Sir Prof John Hardy, of University College London (UCL), who was the first to identify the role of misfolded amyloid in Alzheimer’s 30 years ago, said: “We now have finally got something that started here in the UK, it would be nice to see it actually helping patients. There is frustration, yes.”

Hardy, who is vice-president of Alzheimer’s Research UK, said patients were already travelling abroad to access the drugs, which are administered by infusion and require patients to be monitored via MRI scans. “I’ve just had two patients phone me up who are flying to New York privately to get the treatment,” he said. “That’s not a good outcome.”

However, others warned against the MHRA and the National Institute for Health and Care Excellence (Nice), which rules on cost-effectiveness, coming under undue political pressure to rush through the approval of novel drugs, which can have complex risk-benefit profiles.

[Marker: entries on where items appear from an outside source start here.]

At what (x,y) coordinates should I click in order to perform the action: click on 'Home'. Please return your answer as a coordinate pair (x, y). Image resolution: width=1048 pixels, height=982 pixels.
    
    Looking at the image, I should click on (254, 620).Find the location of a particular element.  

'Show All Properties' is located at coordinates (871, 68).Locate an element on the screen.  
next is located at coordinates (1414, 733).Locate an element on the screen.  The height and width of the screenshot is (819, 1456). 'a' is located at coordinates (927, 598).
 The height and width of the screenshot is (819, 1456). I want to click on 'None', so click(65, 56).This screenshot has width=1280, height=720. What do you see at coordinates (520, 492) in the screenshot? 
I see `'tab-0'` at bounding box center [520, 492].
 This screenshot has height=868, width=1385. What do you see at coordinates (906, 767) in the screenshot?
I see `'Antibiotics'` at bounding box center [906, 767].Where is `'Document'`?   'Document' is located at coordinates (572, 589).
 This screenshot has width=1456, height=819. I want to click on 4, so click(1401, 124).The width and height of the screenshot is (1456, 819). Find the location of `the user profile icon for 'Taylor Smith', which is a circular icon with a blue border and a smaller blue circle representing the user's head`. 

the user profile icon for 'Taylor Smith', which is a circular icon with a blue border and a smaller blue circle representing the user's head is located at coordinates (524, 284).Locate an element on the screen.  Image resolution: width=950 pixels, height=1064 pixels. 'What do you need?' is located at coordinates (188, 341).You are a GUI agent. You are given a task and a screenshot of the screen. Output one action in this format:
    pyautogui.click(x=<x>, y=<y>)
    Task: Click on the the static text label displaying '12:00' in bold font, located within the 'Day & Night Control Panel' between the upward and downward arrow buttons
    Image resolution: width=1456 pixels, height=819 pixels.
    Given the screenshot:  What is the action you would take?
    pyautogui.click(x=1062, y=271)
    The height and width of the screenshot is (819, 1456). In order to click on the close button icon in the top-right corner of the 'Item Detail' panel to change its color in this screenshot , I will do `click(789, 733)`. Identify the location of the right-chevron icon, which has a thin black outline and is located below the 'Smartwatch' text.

The cognition of Alzheimer’s patients given lecanemab declined by 27% less than those on a placebo treatment after 18 months, an improvement that some argue falls short of being clinically meaningful for an individual patient. This has to be weighed against side-effects that include accelerated brain shrinkage, with those taking the drug losing the equivalent of an extra teaspoon of brain matter over 18 months.

Rob Howard, a professor of old age psychiatry at UCL, said: “My own view is that these drugs can’t possibly be cost-effective for the NHS – the benefits of treatment are so tiny and the costs of giving them and ensuring patient safety will be high. We’ve been told that there will be no new money for the NHS to pay for these drugs and so we’ll have to cut other services to people with dementia if we are to supply them.”

He added: “Nobody has explained the worrying accelerated brain volume loss seen with these drugs. Generally brain volume loss is regarded as a bad thing in people with dementia and I am concerned about the potential medium to long-term impact of this.”

The case for the drugs could become clearer if patients are found to have maintained a better trajectory beyond the first 18 months in trial results expected to be unveiled at the Alzheimer’s Association conference later this month.